Bien que le Groupe de travail des Nations unies sur la détention arbitraire, suite à son Comité contre la torture, ait également demandé aux autorités togolaises de libérer ces prisonniers politiques, et que toutes ces demandes et recommandations soient restées lettre morte, la justice togolaise elle-même s'est prononcée dans le même sens. Par ordonnance du 20 novembre 2020, la Chambre d'Accusation du Tribunal de Première Instance de Lomé a ordonné au juge d'instruction de procéder à une enquête sur les tortures alléguées par les accusés lors de leur interrogatoire, après que les accusés aient montré sur leur corps les blessures causées par les tortures qui leur ont été infligées en détention.
Cependant, depuis près d'un an, les juges refusent d'appliquer cette décision, sachant pertinemment que les allégations seraient confirmées, avec pour conséquence immédiate la libération inconditionnelle de tous ces détenus. Cette situation est conforme aux conventions internationales ratifiées par l'État togolais, notamment la Convention des Nations unies contre la torture, qui stipule ce qui suit :
“Article 12 : Chaque État partie veille à ce que les autorités compétentes procèdent sans retard à une enquête impartiale lorsqu'il y a des motifs raisonnables de croire qu'un acte de torture a été commis sur un territoire relevant de sa juridiction. (…)
Article 15 : Chaque État partie veille à ce que les déclarations dont il est établi qu'elles ont été obtenues par la torture ne puissent être utilisées comme éléments de preuve dans aucune procédure”.
Plus grave encore, suite à cette décision, certains juges ont convoqué les prisonniers politiques comme si cela n'avait jamais existé, sans la présence de leurs avocats, pour les obliger à signer un document de clôture de leur dossier, dans le but inavoué de les faire entendre en audience publique, pour les condamner au terme de cette mascarade de procès à laquelle nous sommes habitués au Togo.

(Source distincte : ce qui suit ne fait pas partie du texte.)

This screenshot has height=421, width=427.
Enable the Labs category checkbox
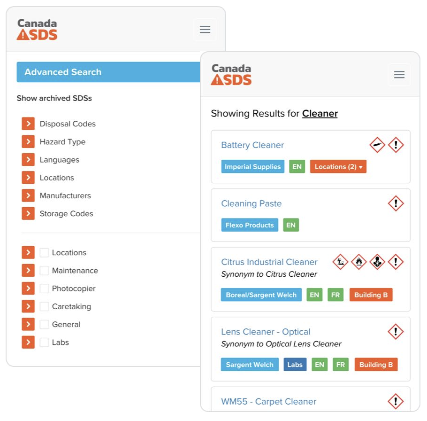tap(44, 343)
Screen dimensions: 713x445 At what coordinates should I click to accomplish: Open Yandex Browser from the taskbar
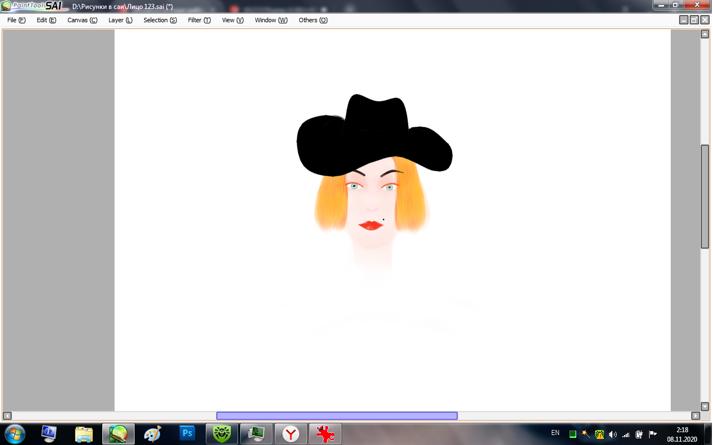[x=290, y=434]
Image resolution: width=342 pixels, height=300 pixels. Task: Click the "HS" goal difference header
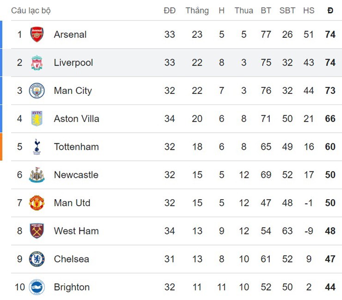(309, 11)
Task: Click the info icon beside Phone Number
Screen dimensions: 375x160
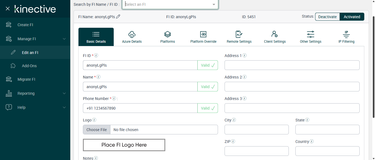Action: 114,98
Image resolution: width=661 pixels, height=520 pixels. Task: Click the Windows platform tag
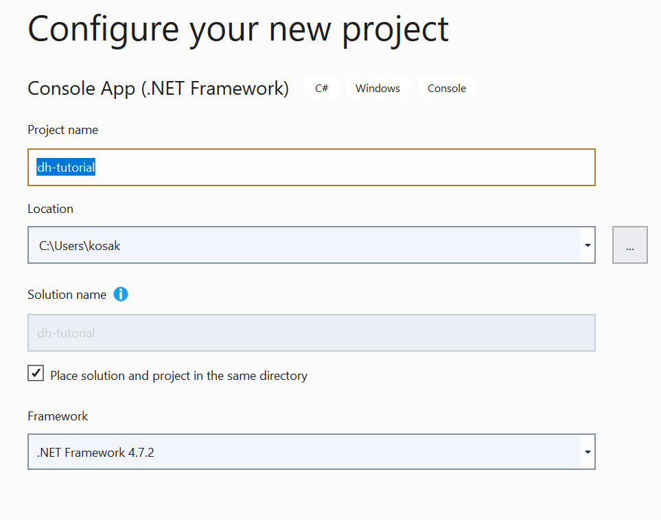(x=378, y=88)
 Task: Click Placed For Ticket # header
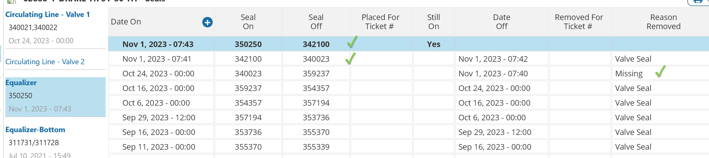[380, 22]
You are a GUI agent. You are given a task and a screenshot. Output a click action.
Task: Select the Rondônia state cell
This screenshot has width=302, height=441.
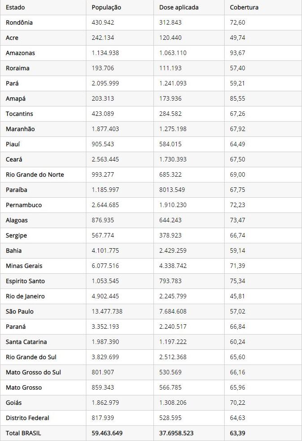(19, 22)
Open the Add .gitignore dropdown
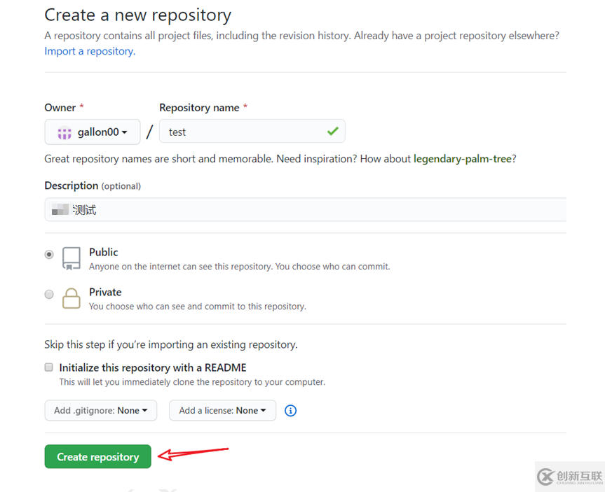605x492 pixels. click(100, 411)
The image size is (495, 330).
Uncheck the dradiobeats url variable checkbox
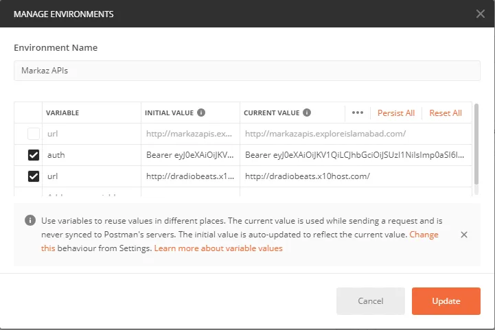[x=34, y=176]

C'est pourquoi nous appelons toutes les organisations humanitaires et démocratiques, les gouvernements et les institutions à intervenir auprès des autorités togolaises afin qu'elles respectent les accords internationaux qu'elles ont librement acceptés, qu'elles mettent fin à la torture et aux mauvais traitements infligés aux prisonniers politiques et qu'elles les libèrent sans condition dès que les allégations de torture seront confirmées.
Les autorités togolaises doivent permettre à des délégations indépendantes ou à des commissions d'enquête internationales de rencontrer librement les prisonniers politiques susmentionnés, de visiter leurs lieux de détention et de s'entretenir avec les responsables des institutions en charge de leurs dossiers, afin de se faire une opinion précise de leur situation.